Autumn Residency 2012

Artists in Residence, 2012

Pictured clockwise from top left are a video still from Montaña en Sombra by Lois Patiño, ping pong setup by Susie Tarnowicz, Homemade Flotation Device by Colin Matthes and Dead FriendZ by Marc Horowitz.

Lois Patino

I am a filmmaker and artist with a background in psychology studies. My video works move in the borderland between video art, documentary and experimental film. My main interest lies in the study of the processes of identity and consciousness. This initially led to studying psychopathologies where identity is destroyed and replaced, or to reflections on death and memory loss, where the self disappears. In recent years my attention has focused on the perception and the notion of landscape, with a special attention towards the environmental influence of human development. This view carries an animistic conception of nature with a main interest in the contemplation and pursuit of the sublime. Along this way around the study of perception, consciousness and image, the discovery of the philosopher Henri Bergson and especially his concept of dureé (“duration”) has been decisive. Stating that during a very intense experience, external time stops while the internal time of our introspective experience expands in our mind. I have most recently been working around this idea of altered time and space.

loispatino.com

Susie Tarnowicz

l have constructed what I need, and what I don’t know. There are currently no walls in this project: there are panels stacked and stored and moved around to make space for us. My experiences in farming, agriculture and teaching have built shapes for me to work with as an artist. Painting, to me, is a valuable practical tool and a space to tacitly merge dimensions visually, physically, and conceptually. It is a practice and a medium that necessitates the presence of both spiritual and physical contact in the creation of a space. Writing has become a textural, routine, supplementary component to my work. I am interested in the human set-up and its natural attachment to painting, and I have found that in order to investigate this fully, I must make my work in a rural environment where experience and relationships are rooted in primal detail and instinct.

susietarnowicz.com

Susie Tarnowicz, ping pong table, 2012

Colin Matthes

The things I make are perverted ideas of real solutions…but I am obsessed with problem solving and why some things are attended to and others are not… These inventions may not be about solutions, but about questions, about seeing things to be done and saying let me do it, about wondering if irony still has a place in a world of unmanned drones, spray on tans, and reality television. Concerning my practice with ‘invention’ allows me to make work that addresses economic and environmental crisis from a funny, critical, fatalistic, and industrious point of view.
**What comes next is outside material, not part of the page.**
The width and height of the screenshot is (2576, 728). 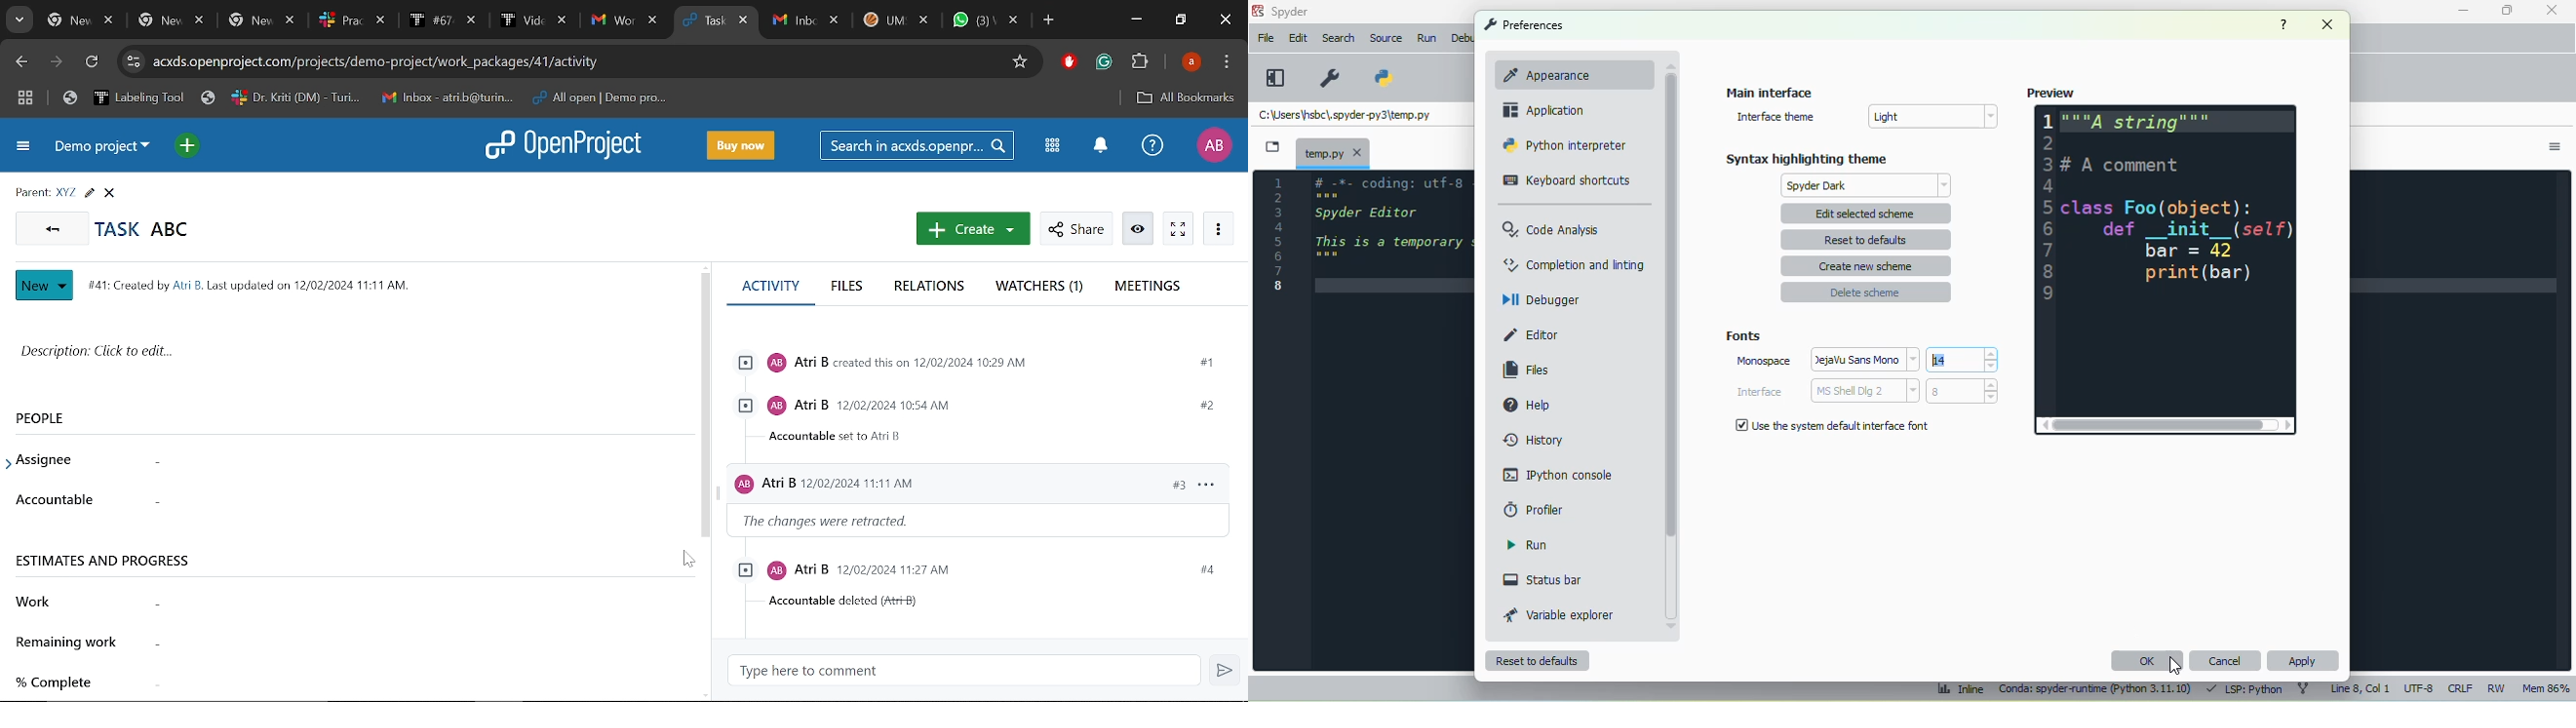 What do you see at coordinates (89, 193) in the screenshot?
I see `Edit` at bounding box center [89, 193].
Within these works the viewer will find advertising, questionable science, obsessiveness, paranoid ramblings, and genuine concern laced in humor. By making I find my own version of beauty, of defiance, of Do-It-Yourself resourcefulness.

ideasinpictures.org

Colin Matthes, Moving On, 2012

Marc Horowitz

I am many things: a virtual cross country explorer, a comedic performance enthusiast, sheep shearer, social experimentalist, ex-shoplifter and one of People Magazine’s 50 most eligible bachelors. My projects engage in a dialog with a diverse range of subjects including entertainment, advertising, architectural environments, commerce and the quest for daily meaning. I am constantly making lists of potential inventions, neologisms, moneymaking schemes, jokes, drawings, websites, characters and impromptu videos. It is my hope that my work speaks to “the moment,” reflects and critiques American idealism, expansionism, and capitalism; that it might parody pop culture so successfully it becomes re-appropriated by it.